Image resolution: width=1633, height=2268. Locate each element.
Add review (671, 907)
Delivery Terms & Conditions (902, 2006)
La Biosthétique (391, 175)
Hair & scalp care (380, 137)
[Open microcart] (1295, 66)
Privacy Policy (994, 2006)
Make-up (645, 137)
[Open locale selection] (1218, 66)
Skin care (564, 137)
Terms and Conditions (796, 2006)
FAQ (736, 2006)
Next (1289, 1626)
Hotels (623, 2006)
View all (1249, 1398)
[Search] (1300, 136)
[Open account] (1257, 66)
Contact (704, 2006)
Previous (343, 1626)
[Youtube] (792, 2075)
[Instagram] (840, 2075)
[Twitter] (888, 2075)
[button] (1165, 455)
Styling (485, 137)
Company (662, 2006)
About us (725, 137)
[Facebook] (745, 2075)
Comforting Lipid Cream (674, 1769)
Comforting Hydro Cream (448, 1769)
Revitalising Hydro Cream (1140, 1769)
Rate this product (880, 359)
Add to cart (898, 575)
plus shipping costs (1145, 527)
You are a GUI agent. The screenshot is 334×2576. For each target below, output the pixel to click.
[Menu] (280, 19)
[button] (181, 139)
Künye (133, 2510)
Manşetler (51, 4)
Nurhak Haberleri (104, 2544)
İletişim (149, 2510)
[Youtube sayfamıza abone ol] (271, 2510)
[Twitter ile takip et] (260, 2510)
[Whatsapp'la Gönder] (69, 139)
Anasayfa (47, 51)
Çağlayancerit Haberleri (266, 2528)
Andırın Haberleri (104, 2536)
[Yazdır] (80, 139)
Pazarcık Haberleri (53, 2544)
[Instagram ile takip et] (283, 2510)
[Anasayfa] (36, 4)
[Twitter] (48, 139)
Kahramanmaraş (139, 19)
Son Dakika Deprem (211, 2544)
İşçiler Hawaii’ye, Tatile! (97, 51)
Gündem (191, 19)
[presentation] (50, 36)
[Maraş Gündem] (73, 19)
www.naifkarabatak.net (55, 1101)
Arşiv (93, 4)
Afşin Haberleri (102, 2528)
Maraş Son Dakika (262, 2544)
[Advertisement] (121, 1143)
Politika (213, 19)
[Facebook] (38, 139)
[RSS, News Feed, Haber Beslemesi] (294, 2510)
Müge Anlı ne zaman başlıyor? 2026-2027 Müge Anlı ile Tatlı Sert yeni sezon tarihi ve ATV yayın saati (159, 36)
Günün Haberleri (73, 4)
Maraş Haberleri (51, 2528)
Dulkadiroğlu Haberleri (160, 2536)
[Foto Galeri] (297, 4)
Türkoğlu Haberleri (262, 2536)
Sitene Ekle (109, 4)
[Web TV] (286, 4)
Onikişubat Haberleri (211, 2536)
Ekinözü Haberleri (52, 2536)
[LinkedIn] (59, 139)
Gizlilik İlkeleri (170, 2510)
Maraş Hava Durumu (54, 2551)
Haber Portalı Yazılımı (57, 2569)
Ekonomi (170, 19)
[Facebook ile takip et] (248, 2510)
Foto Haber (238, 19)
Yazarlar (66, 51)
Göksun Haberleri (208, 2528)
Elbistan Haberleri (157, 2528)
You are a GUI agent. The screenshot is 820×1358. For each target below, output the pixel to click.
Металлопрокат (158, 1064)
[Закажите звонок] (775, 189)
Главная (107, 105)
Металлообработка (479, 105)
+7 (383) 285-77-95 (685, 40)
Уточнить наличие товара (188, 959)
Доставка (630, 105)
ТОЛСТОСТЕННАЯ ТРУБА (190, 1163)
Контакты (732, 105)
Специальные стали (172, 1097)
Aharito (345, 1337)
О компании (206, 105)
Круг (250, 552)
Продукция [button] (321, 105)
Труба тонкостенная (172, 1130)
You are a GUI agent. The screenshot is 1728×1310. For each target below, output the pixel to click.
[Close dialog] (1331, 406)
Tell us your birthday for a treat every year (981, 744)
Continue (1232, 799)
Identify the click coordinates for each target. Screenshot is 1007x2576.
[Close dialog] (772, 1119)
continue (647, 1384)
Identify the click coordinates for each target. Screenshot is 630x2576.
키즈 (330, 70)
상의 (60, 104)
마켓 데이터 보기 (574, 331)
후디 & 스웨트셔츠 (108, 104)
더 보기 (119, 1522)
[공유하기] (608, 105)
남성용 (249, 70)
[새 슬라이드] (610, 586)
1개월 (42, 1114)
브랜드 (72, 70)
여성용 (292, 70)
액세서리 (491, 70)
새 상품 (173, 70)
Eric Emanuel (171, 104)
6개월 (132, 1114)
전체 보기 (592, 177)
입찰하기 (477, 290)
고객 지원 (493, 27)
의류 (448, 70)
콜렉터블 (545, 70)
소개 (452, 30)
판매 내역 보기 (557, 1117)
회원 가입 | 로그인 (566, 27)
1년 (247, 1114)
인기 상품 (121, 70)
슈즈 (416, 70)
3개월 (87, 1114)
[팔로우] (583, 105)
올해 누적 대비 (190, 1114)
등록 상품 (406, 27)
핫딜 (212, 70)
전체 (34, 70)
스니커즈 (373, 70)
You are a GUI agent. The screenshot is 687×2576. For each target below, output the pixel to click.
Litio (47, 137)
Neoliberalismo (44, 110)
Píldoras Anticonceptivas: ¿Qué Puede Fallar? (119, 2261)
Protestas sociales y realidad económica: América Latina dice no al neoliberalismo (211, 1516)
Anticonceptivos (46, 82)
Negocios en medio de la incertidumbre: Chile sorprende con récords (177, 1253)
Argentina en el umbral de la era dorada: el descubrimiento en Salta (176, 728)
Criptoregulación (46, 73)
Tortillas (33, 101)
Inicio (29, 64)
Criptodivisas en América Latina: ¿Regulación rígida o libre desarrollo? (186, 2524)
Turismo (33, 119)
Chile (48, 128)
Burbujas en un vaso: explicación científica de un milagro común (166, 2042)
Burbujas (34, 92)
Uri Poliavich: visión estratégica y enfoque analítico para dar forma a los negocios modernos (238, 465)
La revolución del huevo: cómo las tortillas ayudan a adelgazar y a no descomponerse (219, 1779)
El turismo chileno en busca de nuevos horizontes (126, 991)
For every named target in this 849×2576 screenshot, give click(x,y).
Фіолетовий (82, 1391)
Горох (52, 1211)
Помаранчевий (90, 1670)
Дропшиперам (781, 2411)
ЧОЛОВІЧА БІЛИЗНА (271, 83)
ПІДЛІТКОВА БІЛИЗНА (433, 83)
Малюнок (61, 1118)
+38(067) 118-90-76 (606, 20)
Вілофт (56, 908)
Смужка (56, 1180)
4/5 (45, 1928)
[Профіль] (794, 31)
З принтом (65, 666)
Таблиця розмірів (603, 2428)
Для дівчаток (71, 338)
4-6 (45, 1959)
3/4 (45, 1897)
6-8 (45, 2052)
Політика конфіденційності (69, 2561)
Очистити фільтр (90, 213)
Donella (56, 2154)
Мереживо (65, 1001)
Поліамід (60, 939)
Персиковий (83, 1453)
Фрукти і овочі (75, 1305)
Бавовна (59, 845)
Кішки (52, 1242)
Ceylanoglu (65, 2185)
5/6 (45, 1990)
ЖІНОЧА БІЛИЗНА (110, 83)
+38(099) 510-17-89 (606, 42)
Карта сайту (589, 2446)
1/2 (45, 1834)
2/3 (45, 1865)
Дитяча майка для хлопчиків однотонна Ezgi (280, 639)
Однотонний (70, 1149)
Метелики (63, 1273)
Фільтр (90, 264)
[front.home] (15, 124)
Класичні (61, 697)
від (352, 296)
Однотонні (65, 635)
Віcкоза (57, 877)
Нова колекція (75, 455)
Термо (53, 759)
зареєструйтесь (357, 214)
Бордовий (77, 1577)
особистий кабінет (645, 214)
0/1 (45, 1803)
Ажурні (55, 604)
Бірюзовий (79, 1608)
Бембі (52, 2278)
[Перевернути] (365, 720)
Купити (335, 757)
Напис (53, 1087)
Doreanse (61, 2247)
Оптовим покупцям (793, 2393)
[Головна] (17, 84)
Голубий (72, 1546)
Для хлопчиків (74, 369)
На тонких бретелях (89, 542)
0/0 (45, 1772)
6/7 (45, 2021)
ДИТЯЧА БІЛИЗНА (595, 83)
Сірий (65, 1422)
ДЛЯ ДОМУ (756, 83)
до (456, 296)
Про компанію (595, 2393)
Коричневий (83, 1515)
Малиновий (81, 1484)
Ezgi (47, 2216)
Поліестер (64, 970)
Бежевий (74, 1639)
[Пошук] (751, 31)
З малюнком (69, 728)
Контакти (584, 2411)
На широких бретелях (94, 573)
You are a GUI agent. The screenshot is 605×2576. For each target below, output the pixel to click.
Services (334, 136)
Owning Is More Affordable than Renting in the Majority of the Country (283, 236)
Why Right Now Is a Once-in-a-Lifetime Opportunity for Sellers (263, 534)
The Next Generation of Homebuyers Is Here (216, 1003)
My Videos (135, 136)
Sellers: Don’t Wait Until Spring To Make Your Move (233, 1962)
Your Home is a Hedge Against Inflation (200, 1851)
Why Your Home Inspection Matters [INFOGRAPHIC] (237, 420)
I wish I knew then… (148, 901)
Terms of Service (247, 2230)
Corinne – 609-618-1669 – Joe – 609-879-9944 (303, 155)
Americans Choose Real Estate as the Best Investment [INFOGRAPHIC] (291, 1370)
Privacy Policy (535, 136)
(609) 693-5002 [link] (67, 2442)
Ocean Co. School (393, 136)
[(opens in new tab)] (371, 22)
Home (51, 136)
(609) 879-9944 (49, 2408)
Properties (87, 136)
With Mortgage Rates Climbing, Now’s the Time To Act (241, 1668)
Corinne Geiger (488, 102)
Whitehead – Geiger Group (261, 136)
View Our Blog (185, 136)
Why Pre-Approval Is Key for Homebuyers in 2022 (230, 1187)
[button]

########################################

- **TASK DIRECTIONS**
Please transcribe exactly the lines above from the line that has "[Закажите звонок] (775, 189)" up to and including the line that has "Труба тонкостенная (172, 1130)"; no other line belongs in the answer.

- **EXERCISE SOLUTION**
[Закажите звонок] (775, 189)
Главная (107, 105)
Металлообработка (479, 105)
+7 (383) 285-77-95 (685, 40)
Уточнить наличие товара (188, 959)
Доставка (630, 105)
ТОЛСТОСТЕННАЯ ТРУБА (190, 1163)
Контакты (732, 105)
Специальные стали (172, 1097)
Aharito (345, 1337)
О компании (206, 105)
Круг (250, 552)
Продукция [button] (321, 105)
Труба тонкостенная (172, 1130)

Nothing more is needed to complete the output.